Assignment: Within the data that follows, tally every line containing "Image". Provide only the tally.

___ Records to use ___

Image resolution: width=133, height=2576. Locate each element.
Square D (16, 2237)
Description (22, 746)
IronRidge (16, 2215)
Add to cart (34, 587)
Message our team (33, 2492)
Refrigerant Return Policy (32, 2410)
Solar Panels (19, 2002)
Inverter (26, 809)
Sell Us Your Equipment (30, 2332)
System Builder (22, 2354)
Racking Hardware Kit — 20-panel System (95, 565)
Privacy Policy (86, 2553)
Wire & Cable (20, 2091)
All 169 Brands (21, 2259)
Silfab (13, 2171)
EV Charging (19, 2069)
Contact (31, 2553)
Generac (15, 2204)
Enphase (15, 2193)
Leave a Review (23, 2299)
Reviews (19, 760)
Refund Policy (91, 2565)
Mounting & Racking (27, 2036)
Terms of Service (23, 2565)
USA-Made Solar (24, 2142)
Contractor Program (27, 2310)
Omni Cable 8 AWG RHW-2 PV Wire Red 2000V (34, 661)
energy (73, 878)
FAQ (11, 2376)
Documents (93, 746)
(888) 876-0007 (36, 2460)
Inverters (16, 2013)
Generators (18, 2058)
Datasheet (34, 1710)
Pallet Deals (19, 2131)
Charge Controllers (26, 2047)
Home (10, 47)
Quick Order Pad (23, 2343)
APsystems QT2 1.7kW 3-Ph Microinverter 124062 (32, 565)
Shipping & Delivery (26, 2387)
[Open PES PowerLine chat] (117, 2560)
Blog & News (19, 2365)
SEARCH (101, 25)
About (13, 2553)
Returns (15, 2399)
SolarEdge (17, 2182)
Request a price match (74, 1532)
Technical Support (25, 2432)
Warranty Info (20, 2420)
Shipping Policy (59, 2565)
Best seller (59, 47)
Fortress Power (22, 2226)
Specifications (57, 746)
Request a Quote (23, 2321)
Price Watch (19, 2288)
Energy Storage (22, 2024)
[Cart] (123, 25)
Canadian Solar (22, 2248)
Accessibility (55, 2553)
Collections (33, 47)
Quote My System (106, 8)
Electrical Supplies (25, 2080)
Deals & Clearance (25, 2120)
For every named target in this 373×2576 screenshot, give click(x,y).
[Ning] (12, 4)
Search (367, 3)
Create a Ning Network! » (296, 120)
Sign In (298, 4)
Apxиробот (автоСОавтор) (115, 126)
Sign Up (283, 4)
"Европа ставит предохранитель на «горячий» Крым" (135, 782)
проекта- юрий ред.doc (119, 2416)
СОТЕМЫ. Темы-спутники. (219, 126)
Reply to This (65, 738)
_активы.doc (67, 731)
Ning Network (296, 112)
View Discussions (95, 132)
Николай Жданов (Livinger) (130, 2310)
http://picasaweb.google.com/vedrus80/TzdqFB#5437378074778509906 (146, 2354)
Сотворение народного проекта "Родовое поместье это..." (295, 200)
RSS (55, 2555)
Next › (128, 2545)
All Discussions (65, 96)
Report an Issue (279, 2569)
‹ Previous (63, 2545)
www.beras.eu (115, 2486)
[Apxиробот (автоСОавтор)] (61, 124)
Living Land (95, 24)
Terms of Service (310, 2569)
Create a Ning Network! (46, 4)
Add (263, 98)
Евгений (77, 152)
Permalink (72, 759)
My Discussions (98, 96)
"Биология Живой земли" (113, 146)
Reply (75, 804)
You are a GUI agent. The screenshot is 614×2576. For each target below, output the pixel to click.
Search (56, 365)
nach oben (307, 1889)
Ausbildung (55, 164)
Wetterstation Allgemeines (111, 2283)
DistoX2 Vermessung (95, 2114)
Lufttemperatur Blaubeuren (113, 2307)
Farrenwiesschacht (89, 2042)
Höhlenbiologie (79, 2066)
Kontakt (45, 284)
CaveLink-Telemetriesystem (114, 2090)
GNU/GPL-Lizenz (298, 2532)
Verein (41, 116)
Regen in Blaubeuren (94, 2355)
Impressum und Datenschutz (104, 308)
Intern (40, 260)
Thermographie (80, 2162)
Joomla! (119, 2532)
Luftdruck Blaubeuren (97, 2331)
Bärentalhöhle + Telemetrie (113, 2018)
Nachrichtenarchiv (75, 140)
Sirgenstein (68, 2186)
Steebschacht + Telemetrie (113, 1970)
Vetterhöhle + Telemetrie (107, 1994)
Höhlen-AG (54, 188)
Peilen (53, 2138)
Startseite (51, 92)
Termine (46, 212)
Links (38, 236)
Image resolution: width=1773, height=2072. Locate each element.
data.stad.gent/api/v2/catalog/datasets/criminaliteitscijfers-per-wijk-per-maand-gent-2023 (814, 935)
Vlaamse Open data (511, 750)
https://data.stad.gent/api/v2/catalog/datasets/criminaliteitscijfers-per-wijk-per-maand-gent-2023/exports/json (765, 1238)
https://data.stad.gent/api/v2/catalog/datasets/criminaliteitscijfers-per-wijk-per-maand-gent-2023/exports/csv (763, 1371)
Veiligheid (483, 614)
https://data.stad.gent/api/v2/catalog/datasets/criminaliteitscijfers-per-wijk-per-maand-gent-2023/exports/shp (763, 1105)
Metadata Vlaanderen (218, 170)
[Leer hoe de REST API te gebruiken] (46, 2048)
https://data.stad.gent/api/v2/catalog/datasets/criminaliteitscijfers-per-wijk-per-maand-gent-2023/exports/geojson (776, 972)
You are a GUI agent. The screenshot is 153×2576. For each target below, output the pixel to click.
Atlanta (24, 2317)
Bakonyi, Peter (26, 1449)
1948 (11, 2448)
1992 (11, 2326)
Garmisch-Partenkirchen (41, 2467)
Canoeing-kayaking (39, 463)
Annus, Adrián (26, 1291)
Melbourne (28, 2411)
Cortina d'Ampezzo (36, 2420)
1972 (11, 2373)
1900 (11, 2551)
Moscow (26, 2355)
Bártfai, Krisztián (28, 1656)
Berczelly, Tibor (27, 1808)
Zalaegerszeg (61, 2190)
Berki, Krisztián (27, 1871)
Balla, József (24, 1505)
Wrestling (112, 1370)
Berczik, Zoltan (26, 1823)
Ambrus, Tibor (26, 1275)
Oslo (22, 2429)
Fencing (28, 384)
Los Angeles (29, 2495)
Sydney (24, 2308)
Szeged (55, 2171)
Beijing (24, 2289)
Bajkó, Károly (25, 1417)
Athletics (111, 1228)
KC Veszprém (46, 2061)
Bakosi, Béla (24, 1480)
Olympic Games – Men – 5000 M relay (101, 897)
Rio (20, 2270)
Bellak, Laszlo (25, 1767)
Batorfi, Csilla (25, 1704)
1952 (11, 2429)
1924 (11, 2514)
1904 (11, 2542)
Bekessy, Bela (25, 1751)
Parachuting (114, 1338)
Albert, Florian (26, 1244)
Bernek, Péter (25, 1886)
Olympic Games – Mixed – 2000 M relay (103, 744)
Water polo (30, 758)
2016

___

Result for this exercise: 2